The Celtics expect Brown to play, too, likely in the 15–20-minutes range to start the year. How he contributes will determine his workload over the course of the season. The Cal forward is already a transition threat when ripping down rebounds, taking the ball coast-to-coast, and either flushing down a dunk, getting to the line, or making a timely pass.

It’s Brown’s progression in the half court that’s worth monitoring, though. Celtics head coach Brad Stevens has played Brown in some situations as a small-ball 4, giving him a distinct speed advantage in the pick-and-pop. Brown will likely be doing a lot of spotting up and driving in the half court as a bench role player for the Celtics.

Brown has already had multiple ferocious dunks this preseason; he’s the organization’s most explosive rookie since Gerald Green, who was drafted in 2005. But as defenses adjust to Brown, they’ll likely overplay his drive, baiting him into shooting from the perimeter. Brown shot just 28 percent outside of the paint this preseason, and hit just 29.4 percent of his 3s as a Cal freshman.

If Brown is defused outside, the Celtics might move him down to the block. Brown didn’t get many chances to post up in college because he played alongside two big men most of the time. But the Celtics’ bigs typically space the floor, so the low post is left unconquered now that Evan Turner has departed for Portland.

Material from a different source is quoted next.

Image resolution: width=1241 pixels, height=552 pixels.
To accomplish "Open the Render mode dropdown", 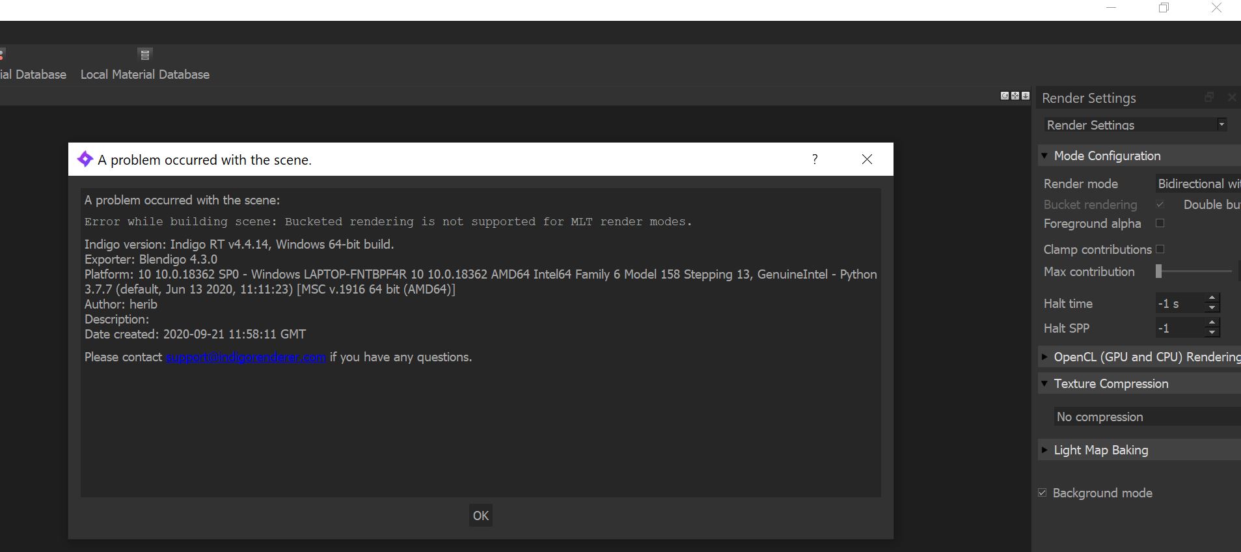I will pos(1198,184).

This is the first basket Brown scored in the preseason, an impressive turnaround jumper ripped from Kobe Bryant’s Midrange Scoring for Dummies. “I think that’s where my bread and butter is. I feel really comfortable in the post,” Brown recently told reporters. If the Celtics receive solid, versatile defense and transition playmaking out of Brown, they’ll be happy with their rookie. But if he makes strides as a shooter or multidimensional scoring threat in the half court, he could make a greater-than-expected impact by the time the playoffs come around.